岩倉博文市長は「検証して終わりではなく、(事件を)教訓として二度と起きないよう組織、職員としてどうあるべきか考えていかなければ同じような事件が起こり得る」と断言。「第三者からの情報提供時の対応や仕組みを考え直し、マニュアルを時代に合ったものに変えるという努力を含め、検証結果を基に踏み込んで取り組んでいくべきと考えている」と述べた。
市は福原功副市長をトップに関連部署の部長・次長職で構成する組織間連携内部検証委員会を設置し、今年5月から検証を開始。今月、結果をまとめた。
それによると、生活保護を担当する生活支援室の情報受理簿には情報提供者からの電話の記録がなく、記憶している職員もいなかった。しかし「記録がないことを理由に情報提供の存在を否定はできない」と判断。生活保護の申請は本人の意思に基づくことが原則のため、生活保護の相談ではないと考え、記録が残らなかったとみられる。
唯一記録があったのは20年11月。情報提供者が「本当にまずいよ。こども死ぬよ」と伝え、生活支援室から総合福祉課、こども支援課に情報が渡って家庭訪問など具体的な対応につながった。こうした流れが、総合福祉課の支援経過記録シートに記載されていた。

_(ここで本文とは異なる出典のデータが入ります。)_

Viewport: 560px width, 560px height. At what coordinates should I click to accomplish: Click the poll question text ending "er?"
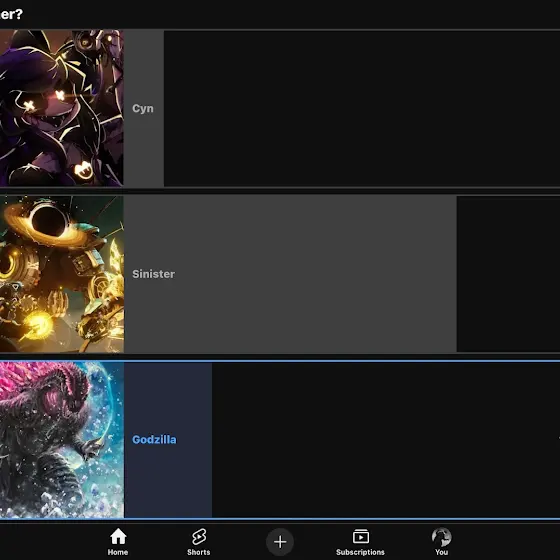[x=11, y=14]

これを受けて市は、福祉関連部署で情報提供への対応フローを作り、当事者の氏名と連絡先を確認した上で相談内容に応じて、関係部署と共に対応することを決めた。また、上司や同僚に相談するように意識付け、必ず「情報受理簿」に記録する、とした。さらに庁内全職員を対象に、情報提供処理簿を各課に備え、庁内ネットワーク内に共有できる形で管理。職員が一人で抱え込まず、複数の職員で共有する体制構築を目指す。
一方、母親は一時、生活保護を受けていたが自ら市との連絡を絶った経緯があり、要保護児童対策地域協議会の実務者会議に、こども相談課と生活支援室を追加し、生活保護受給中で子どもがいる心配な世帯の情報共有を図る。市の「ふくしの相談窓口」も、包括的な相談支援が行えるよう世帯丸ごとの相談を受ける体制を整える。